MOLiNAS: Multi‑Objective Lightweight Neural Architecture Search for Whole‑Slide Multi‑Class Blood Cell Segmentation
Künye
KUŞ, Zeki, Berna KİRAZ, Musa AYDIN & Alper KİRAZ. "MOLiNAS: Multi‑Objective Lightweight Neural Architecture Search for Whole‑Slide Multi‑Class Blood Cell Segmentation". Health Information Science and Systems, 13.78 (2025): 1-26.Özet
Blood cell analysis plays a key role in clinical diagnosis and hematological research. The accurate identification and
quantification of different blood cell types is essential for the diagnosis of various diseases. The conventional manual
method of blood cell analysis is both laborious and time-consuming, highlighting the need for automated segmentation
techniques. In this paper, the blood cell segmentation problem is considered as a multi-class segmentation
problem to detect the different types of blood cells in a given image. Two new multi-objective lightweight neural
architecture search (NAS) algorithms (MOLiNAS) are designed to tackle the challenge of whole-slide multi-class blood
cell segmentation problems. Our approaches integrate the most advantageous aspects of different approaches to
search for the best U-shaped network architecture.

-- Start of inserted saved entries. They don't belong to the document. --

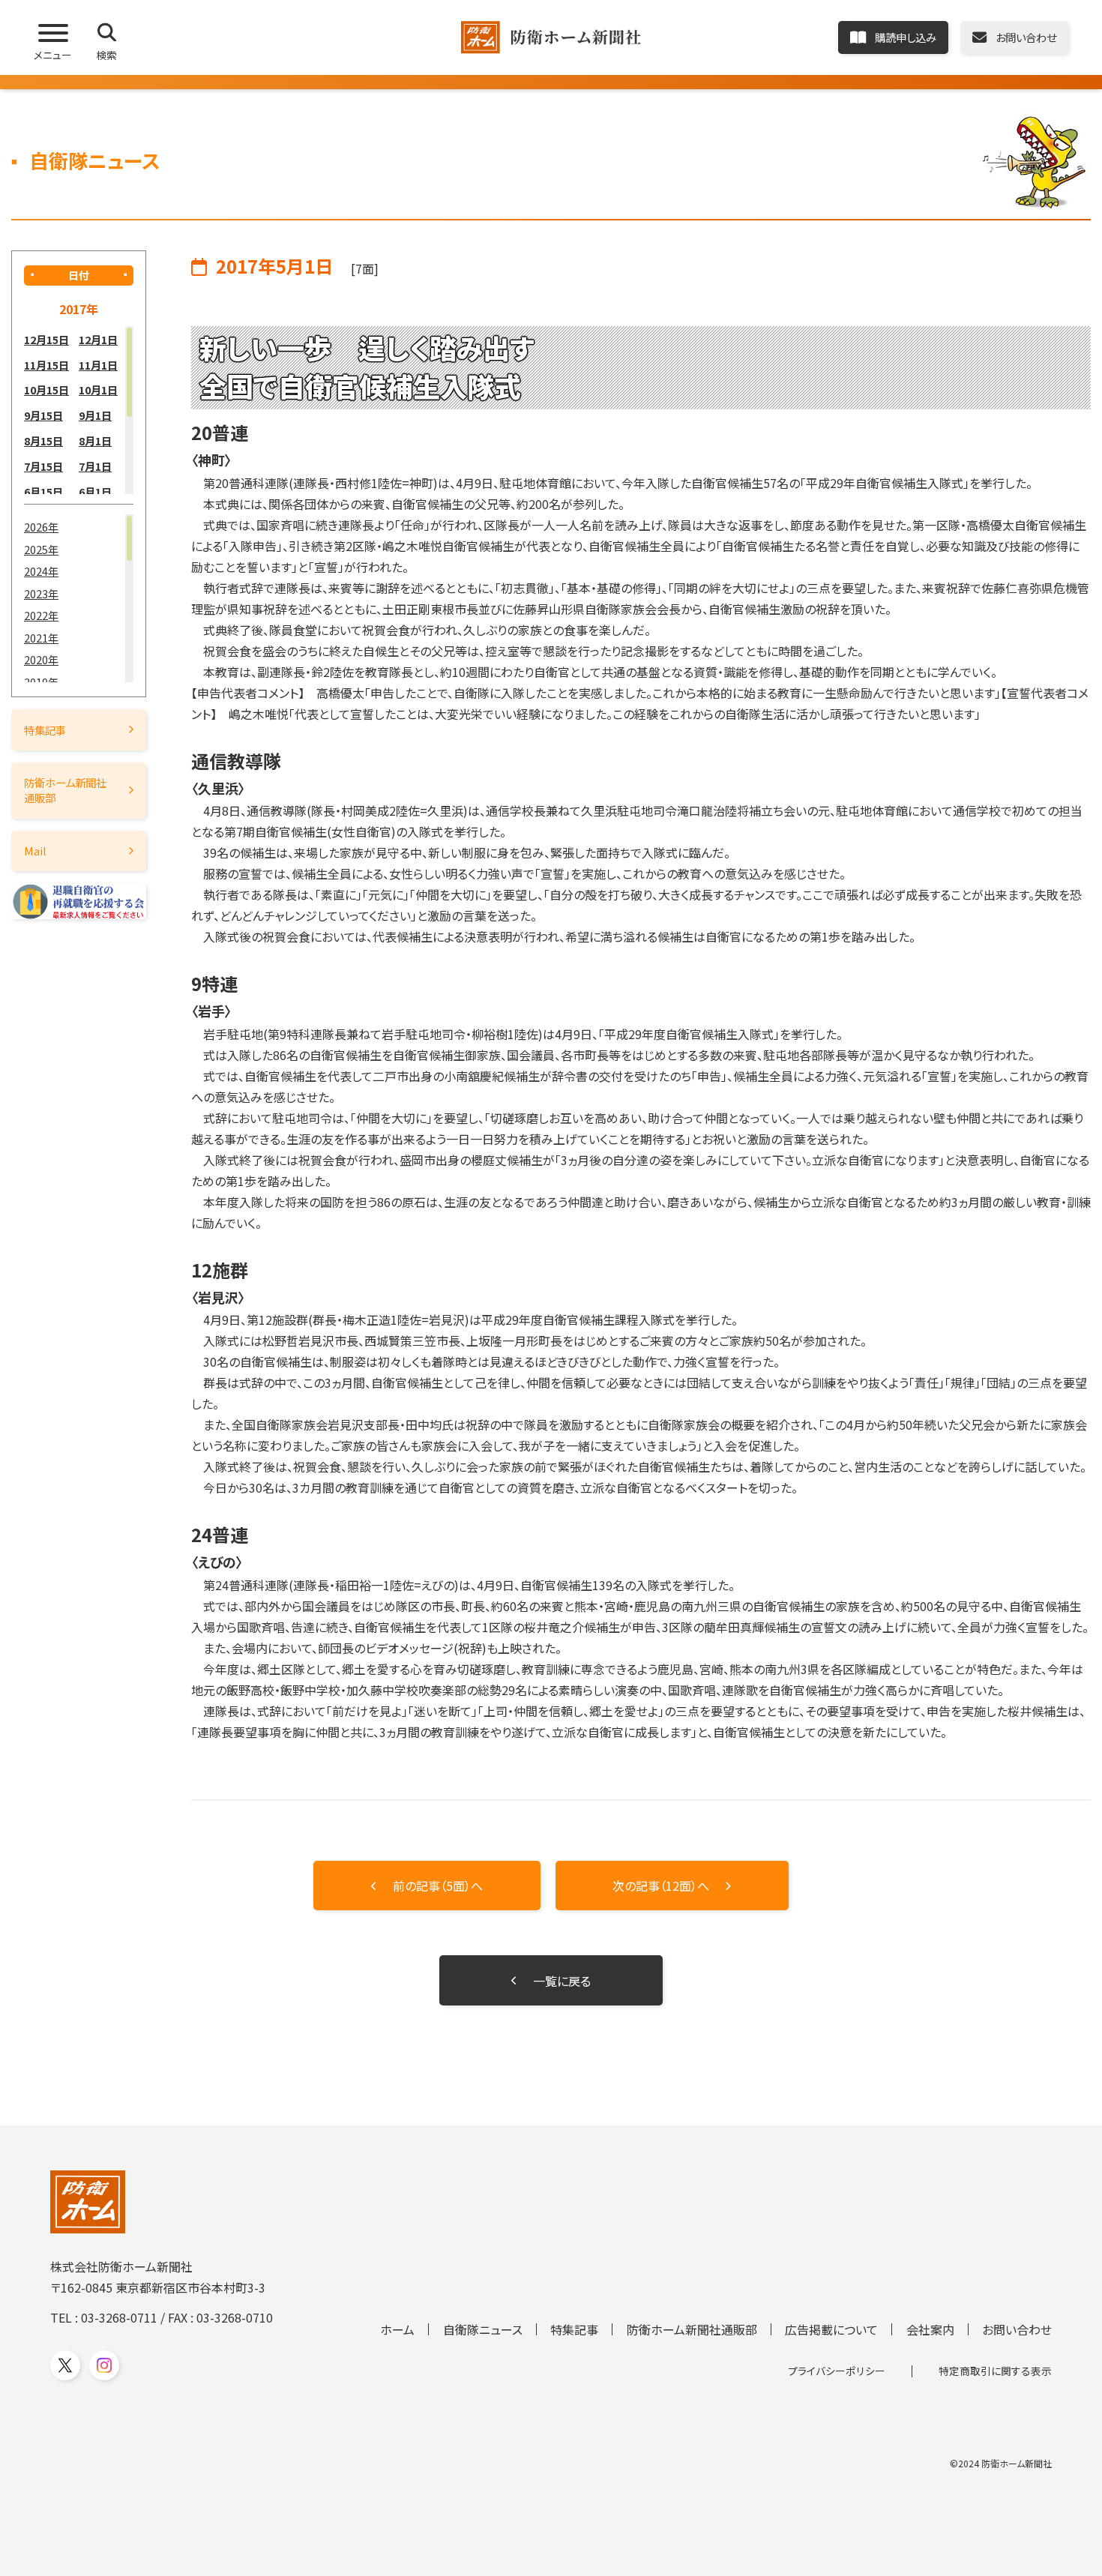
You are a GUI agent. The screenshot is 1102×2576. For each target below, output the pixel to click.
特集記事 (45, 730)
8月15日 (43, 440)
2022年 (41, 615)
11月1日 (98, 365)
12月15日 (46, 339)
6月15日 (43, 491)
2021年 (41, 637)
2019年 (41, 682)
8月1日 (95, 440)
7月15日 (43, 466)
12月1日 (98, 339)
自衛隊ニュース (483, 2329)
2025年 (41, 549)
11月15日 (46, 365)
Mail (35, 850)
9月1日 (95, 415)
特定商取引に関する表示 (995, 2370)
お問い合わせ (1017, 2329)
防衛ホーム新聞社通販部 (65, 789)
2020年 (41, 659)
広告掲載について (831, 2329)
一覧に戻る (562, 1981)
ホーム (397, 2329)
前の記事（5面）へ (438, 1886)
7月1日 (95, 466)
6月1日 (95, 491)
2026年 (41, 527)
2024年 (41, 571)
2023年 (41, 593)
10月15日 (46, 389)
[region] (78, 410)
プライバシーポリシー (836, 2370)
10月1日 (98, 389)
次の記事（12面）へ (660, 1886)
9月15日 (43, 415)
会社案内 (930, 2329)
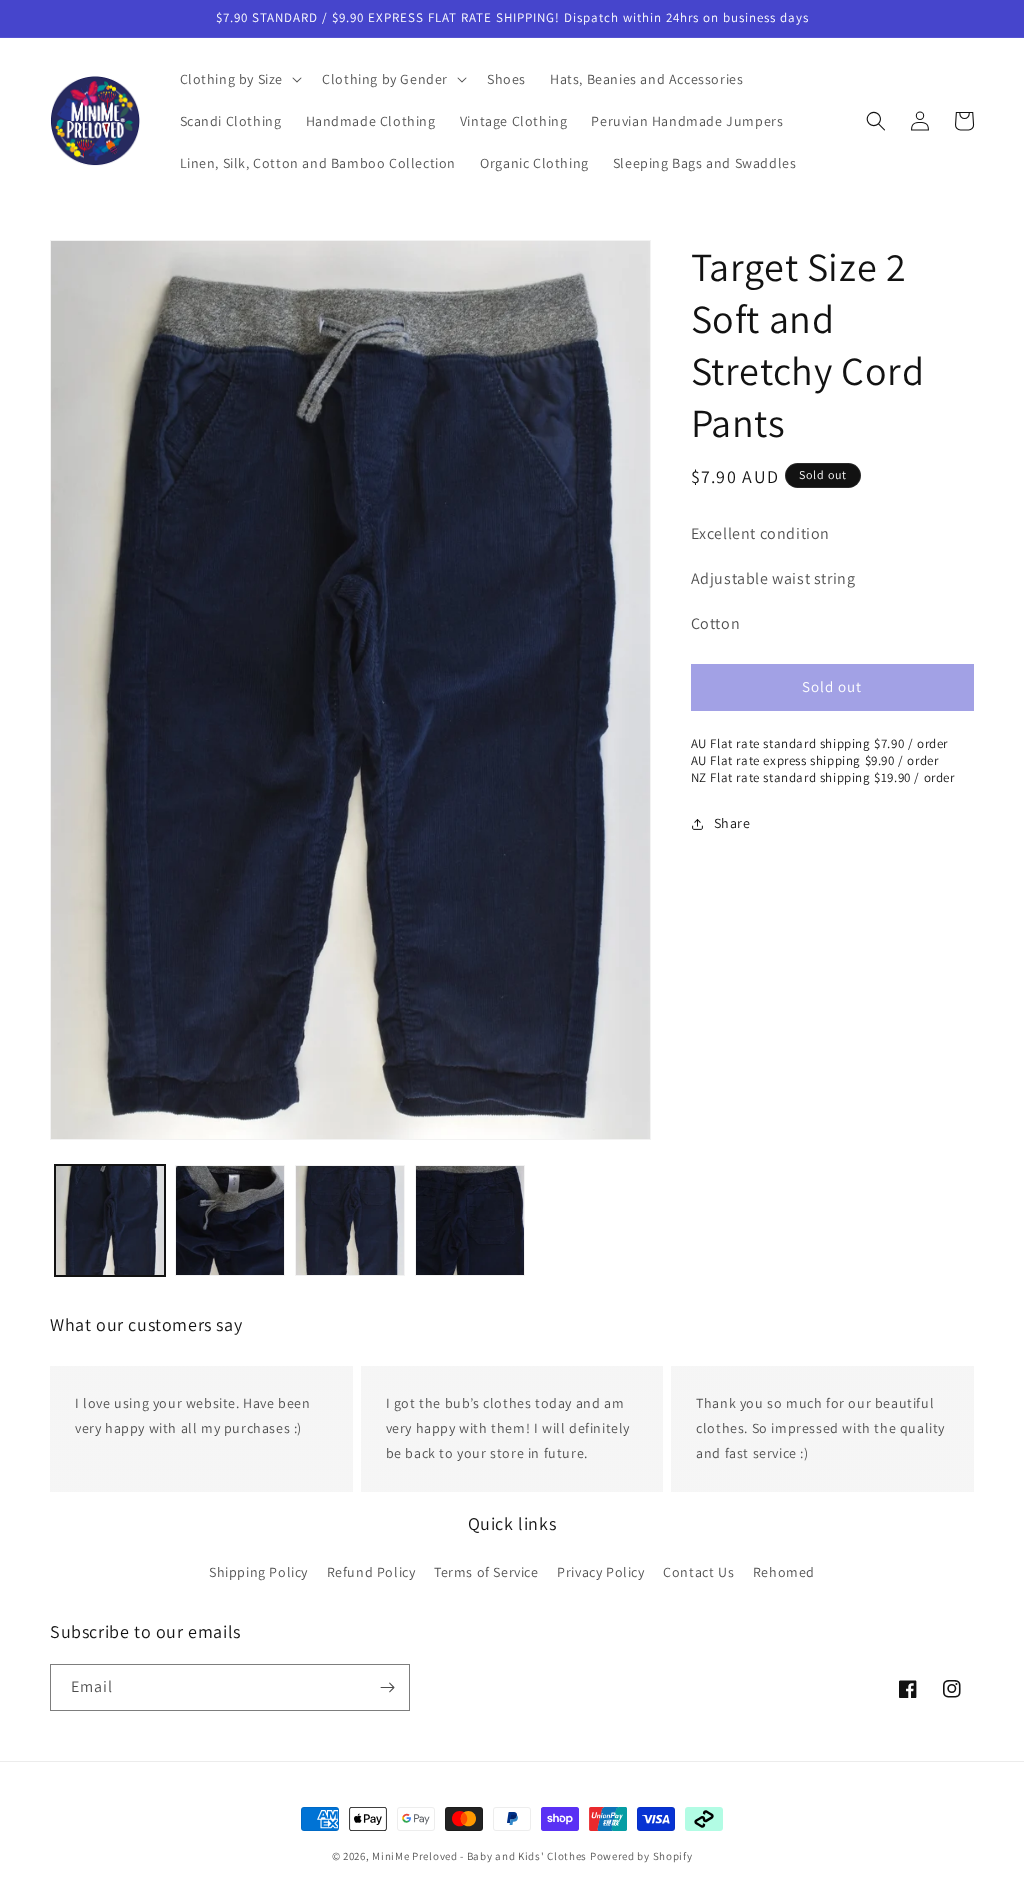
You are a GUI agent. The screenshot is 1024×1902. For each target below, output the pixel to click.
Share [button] (732, 823)
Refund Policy (371, 1572)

The performance of our approaches is compared with lightweight
networks and NAS studies in the literature. Our best solution (MOLiNASv2_sol3) achieves an IoU of 87.33 ± 1.53%, F1
score of 91.69 ± 1.20%, Precision of 93.50 ± 1.15%, and Recall of 91.34 ± 0.01%, outperforming lightweight networks
such as EfficientNet, MobileNetv2, and MobileNetv3 across all segmentation metrics. Moreover, our approaches demonstrate
highly competitive performance by utilizing up to 7.38 times fewer FLOPs and up to 4.03 times fewer trainable
parameters than existing NAS studies while requiring only 0.07 million parameters. Additionally, ablation studies
and cross-dataset evaluations demonstrate the robustness and generalizability of our approach.